Han sido muchos los minutos que han atravesado el ambiente. Cada uno a lento ritmo y en el mayor silencio posible. Queriendo pasar desapercibidos, pero sin darse cuenta que en ese intento, más podíamos notarlos. Y maldecirlos. Y preocuparnos. Y detestarlos. Y retorcernos. De nervios. De miedo.
Hasta que por fin nuestro apellido se escuchó al fondo de un pasillo. Nuestro apellido y una débil sonrisa. Y ella ante nuestros ojos. Ella, la misma de siempre, pero como nunca. Ella, inerte sobre esa cama con cuatro ruedas y un tubito transparente suministrándola de quién sabe qué partículas minúsculas. El chirrido de las ruedas entre pasillos, rampas, y ojos curiosos. Ella, tan quieta y tan callada, como nunca. Su rostro tan liso, tan suave y aun en esa circunstancia, el rimel intacto en sus pestañas. Ella, en ropas azules y con una sábana hasta el pecho. Ella.
Siguió una habitación de un blanco casi amarillento. De pálidas sábanas azules y almohadas que nunca son lo suficientemente cómodas. Dos camas, una silla, una mesa con rueditas, una lamparita sin foco, y una ventana alta y cerrada. Más silencio, entre ojos que miraban atentos por momentos y tan distantes en otros. Ojos que deseaban no encontrarse en ninguno de sus viajes arbitrarios por la habitación. Silencio. Tensión. Lo único que se movía era la gota continua dentro de ese contenedor plástico que va a parar a alguna vena. Y generaba un ritmo. Un ritmo constante, al que mi corazón siguió. El ritmo que tomaron mis pensamientos y preocupaciones, y al que sonó la canción atascada en mi cabeza.

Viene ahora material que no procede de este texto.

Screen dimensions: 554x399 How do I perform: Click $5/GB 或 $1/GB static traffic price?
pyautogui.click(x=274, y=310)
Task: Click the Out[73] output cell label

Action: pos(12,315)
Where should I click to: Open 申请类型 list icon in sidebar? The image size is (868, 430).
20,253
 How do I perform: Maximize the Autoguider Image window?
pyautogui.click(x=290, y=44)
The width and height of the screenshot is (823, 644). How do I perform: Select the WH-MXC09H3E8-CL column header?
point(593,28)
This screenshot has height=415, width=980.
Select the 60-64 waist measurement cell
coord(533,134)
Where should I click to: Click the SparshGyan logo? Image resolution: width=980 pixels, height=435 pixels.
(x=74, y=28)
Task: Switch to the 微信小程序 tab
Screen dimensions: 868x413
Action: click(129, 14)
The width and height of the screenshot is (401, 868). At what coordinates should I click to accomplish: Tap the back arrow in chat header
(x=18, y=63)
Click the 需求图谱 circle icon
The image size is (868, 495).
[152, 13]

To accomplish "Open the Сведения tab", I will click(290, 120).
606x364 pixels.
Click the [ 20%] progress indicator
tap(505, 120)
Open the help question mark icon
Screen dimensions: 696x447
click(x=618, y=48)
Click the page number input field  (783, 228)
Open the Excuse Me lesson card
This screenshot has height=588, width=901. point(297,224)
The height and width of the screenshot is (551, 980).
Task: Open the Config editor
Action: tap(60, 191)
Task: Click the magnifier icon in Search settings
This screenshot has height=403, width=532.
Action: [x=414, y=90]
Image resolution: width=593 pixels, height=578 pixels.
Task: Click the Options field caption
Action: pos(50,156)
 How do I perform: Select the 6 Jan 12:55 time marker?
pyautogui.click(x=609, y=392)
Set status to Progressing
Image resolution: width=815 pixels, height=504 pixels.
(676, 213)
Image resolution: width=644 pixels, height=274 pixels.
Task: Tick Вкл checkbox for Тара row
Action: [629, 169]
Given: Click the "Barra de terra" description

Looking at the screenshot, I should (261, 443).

Y tu abrazo todavía en mis brazos. Mi cabeza todavía en tu hombro. Tan corto, pero tan necesario. Ahí era donde me quería quedar, pero algo empezaba a molestar en mi garganta y mis ojos empezaban a brillar. Y quería quedarme en tu hombro, con mi nariz rozando tu cuello para siempre, pero alguien me necesitaba, me esperaba, y no era el momento para cristales que ruedan salados. Y tuve que soltarte, aunque era lo que menos quería. Tuve que alejarme sin que sepas que te llevaba conmigo a donde yo iba. Y acá estás todavía, y yo sigo en tu hombro. Era lo que más necesitaba, y pude tenerlo. Y acá te tengo. Pero cuando mi garganta empieza a molestar de nuevo, mis ojos comienzan a vidriarse, mi pecho a estremecerse y a hacerse chiquitito, tengo que alejarme un rato. Pensar en otra cosa, mirar el sol que hay detrás de esa persiana. Sabiendo que estás allá afuera mientras yo espero en silencio. Preocupada, espero. Con miedo, espero. Con esperanzas, todavía espero.